By Paulina De Cesare

In a century in which information appears to be the most valuable commodity, in eHealth there is still a lot that needs to be done to properly ensure the transfer of knowledge. The Doctor and Professor Carel IJsselmuiden, the Executive Director of the Council on Health Research for Development (COHRED), is convinced that there is a lot of information available that is not being shared or used correctly.

In eHealth, what challenges should we pay special attention to?

The potential of eHealth to improve healthcare systems is based on two points: access to information and management of those who exchange information. Most work in the area is focused on the development of patient-focused technologies such as telemedicine and although this is clearly a necessary practice, I believe that both the interpretation and use of this information is limited. In fact, generally, information is just transferred and adapted.

Implementing telemedicine is great if there is an expert resource on one side, a good eHealth infrastructure in the middle and a healthcare center on the other. We need to ask what kind of information we need and how we can link together different healthcare systems to deal with the problems faced by different countries. Innovation must take place with regard to how this data is used.

It’s a problem of priorities, then?

Exactly, in the way that they are decided upon. At COHRED we support research and innovation in the healthcare system. In addition, we focus on helping certain countries to decide upon their priorities and to find the right actors in the private sector to resolve them. If there were a direct path for the communication of latent priorities, we’d see a big difference when it comes to deciding where to invest efforts and resources. I believe that that channel already exists and does not require advanced technology.

Is the lack of access to information in certain sectors a problem?
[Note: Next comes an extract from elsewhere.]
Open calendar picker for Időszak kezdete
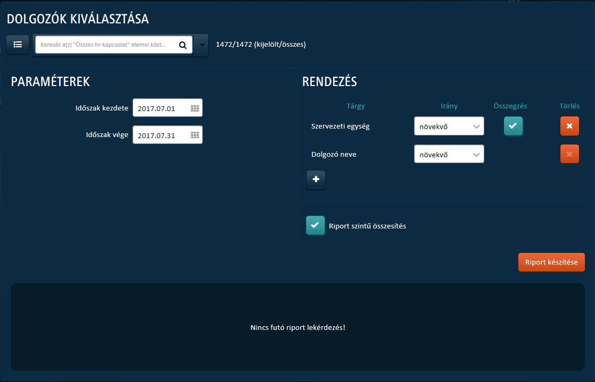 (195, 108)
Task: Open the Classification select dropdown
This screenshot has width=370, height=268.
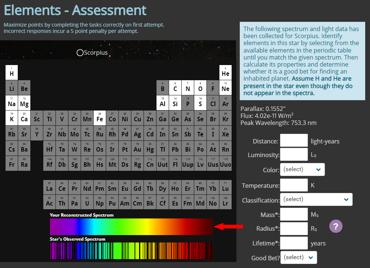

Yes, we must bear in mind that in the data era, only the ones who process that data benefit from it – and they don’t always make it available to everyone. For instance, there’s the private sector: big medical insurance corporations, for example, who have a large amount of private information about their customers and don’t use it to improve the care they provide but to generate more profit. And there are also other sectors, such as the military, which don’t share the information they obtain either.

In addition, it is important to note that there is a significant problem with regard to the cost of sharing information, while still respecting the terms of its confidentiality; even data comparison is expensive. A clear example of this is activities during major disasters, natural or otherwise, where one finds a lot of people anxious to share certain information but nobody actually doing it. In a typical natural disaster NGOs, governments and different companies from the private sector are all present, gathering their own information without sharing it with the others. However, to implement an efficient, effective response to a catastrophe, an innovative way of sharing information must be found.

That is precisely why COHRED set up, could you describe what it is?

The project consists of creating a platform in which each country can upload information about its research systems and priorities, we want to convert the platform into a kind of Wikipedia that everyone can access but the project lacks financing.

The objective of the program is to show how research and innovation can help with the development of the healthcare system in Latin America, which I think can be improved. It seems to me that you see the research area as being limited to the production of medications and new instruments and diagnosis technologies rather than a potential area of investment of up to three per cent of GDP. About four or five years ago there was great determination to achieve investment of 0.5 per cent of GDP in science and technology and currently very few countries in the region achieve even that small percentage. I think that the most important thing is to commit to reconsidering the usefulness of science and technology in healthcare and seeing it as a crucial area of investment in both innovative and economic terms.

What political measures should be taken in Latin America in increase investment in research?

I believe that the Sustainable Development Objectives (ODS) program is very important. Hopefully it will be implemented this month. After that we expect that there will be more interest in investing in technologies and healthcare research programs. In fact, in association with seven other organizations we have brought out a publication to help the ODS pay more attention to healthcare areas related to information, research and innovation. Even so, given that ODS depend on the member states, it is down to governments to decide upon what is important.